According to the general plan of 1861, it was categorized as a second-rate street, where the construction of brick and wooden buildings on a stone base was permitted. During that time buildings in the area were predominantly of a low-rise type, with numerous utility structures, large courts and gardens in between. In 1869 it was named after prince Yaroslav the Wise, however, until the early 20th century the street would be also known under parallel names.
In the late 19th century, due to fast urbanization, the street attained its modern profile characterized with high density of buildings, many of which were constructed as revenue houses.

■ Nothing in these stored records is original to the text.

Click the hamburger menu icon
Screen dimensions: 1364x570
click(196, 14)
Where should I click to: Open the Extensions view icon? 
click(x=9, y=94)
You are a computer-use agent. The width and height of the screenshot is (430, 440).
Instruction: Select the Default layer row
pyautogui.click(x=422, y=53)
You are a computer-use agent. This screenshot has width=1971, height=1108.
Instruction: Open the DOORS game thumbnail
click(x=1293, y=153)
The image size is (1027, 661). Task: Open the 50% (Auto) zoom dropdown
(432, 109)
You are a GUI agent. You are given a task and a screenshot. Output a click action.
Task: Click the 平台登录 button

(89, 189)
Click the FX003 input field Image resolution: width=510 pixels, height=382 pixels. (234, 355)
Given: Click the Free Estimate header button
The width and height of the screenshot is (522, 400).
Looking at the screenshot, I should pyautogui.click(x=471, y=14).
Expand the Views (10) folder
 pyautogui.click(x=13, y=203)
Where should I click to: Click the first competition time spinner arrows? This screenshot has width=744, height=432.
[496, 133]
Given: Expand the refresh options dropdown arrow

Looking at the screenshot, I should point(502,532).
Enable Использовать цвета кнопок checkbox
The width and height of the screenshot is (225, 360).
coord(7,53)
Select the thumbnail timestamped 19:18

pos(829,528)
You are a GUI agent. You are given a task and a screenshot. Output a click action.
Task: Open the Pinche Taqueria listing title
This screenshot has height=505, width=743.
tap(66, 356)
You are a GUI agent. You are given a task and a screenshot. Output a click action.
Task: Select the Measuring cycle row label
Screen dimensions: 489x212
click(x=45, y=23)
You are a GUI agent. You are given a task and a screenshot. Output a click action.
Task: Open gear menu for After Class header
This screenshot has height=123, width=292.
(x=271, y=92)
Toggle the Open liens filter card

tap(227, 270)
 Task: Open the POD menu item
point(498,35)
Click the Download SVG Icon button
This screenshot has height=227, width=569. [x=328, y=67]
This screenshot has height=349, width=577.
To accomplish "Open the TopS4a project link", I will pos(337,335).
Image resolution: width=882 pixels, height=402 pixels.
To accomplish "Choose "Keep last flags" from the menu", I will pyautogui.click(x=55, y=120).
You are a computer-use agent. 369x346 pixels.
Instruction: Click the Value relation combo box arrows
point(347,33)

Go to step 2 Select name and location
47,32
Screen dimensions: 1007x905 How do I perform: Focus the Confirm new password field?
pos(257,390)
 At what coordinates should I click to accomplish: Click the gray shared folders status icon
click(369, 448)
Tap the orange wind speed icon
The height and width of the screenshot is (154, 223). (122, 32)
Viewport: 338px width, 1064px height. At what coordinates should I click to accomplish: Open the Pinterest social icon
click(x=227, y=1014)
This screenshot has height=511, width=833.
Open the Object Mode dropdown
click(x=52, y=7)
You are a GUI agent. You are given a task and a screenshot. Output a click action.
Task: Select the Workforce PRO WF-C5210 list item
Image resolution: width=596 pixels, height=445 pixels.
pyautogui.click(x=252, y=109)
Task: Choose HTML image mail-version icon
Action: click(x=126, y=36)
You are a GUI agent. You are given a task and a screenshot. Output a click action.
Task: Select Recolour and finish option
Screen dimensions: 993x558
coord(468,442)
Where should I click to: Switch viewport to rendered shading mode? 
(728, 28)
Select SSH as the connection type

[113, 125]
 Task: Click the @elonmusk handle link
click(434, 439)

Under the Soviet rule the street initially received the name of statesman Christian Rakovsky, but in 1928 was renamed after military commander Kliment Voroshilov. In 1957 its name was changed in memory of the first Soviet military commissar of Kyiv A. Polupanov. In 1962 the street received one of its historical names - Velyka Pidvalna ("Great Wall Street"), and since 1975 has been known once again as Yaroslaviv Val (literally "Yaroslav's Wall").

==Notable buildings==
The entry to the street is represented by the reconstructed historical Golden Gate of Kyiv, whose original foundations date to the 11th century. The street contains numerous monuments of architecture which belong to various styles including Historicism, Classicism, Art Nouveau, Moorish Revival, Renaissance Revival etc. Embassies of Poland, Canada, Slovakia and Czech Republic are also located in the street.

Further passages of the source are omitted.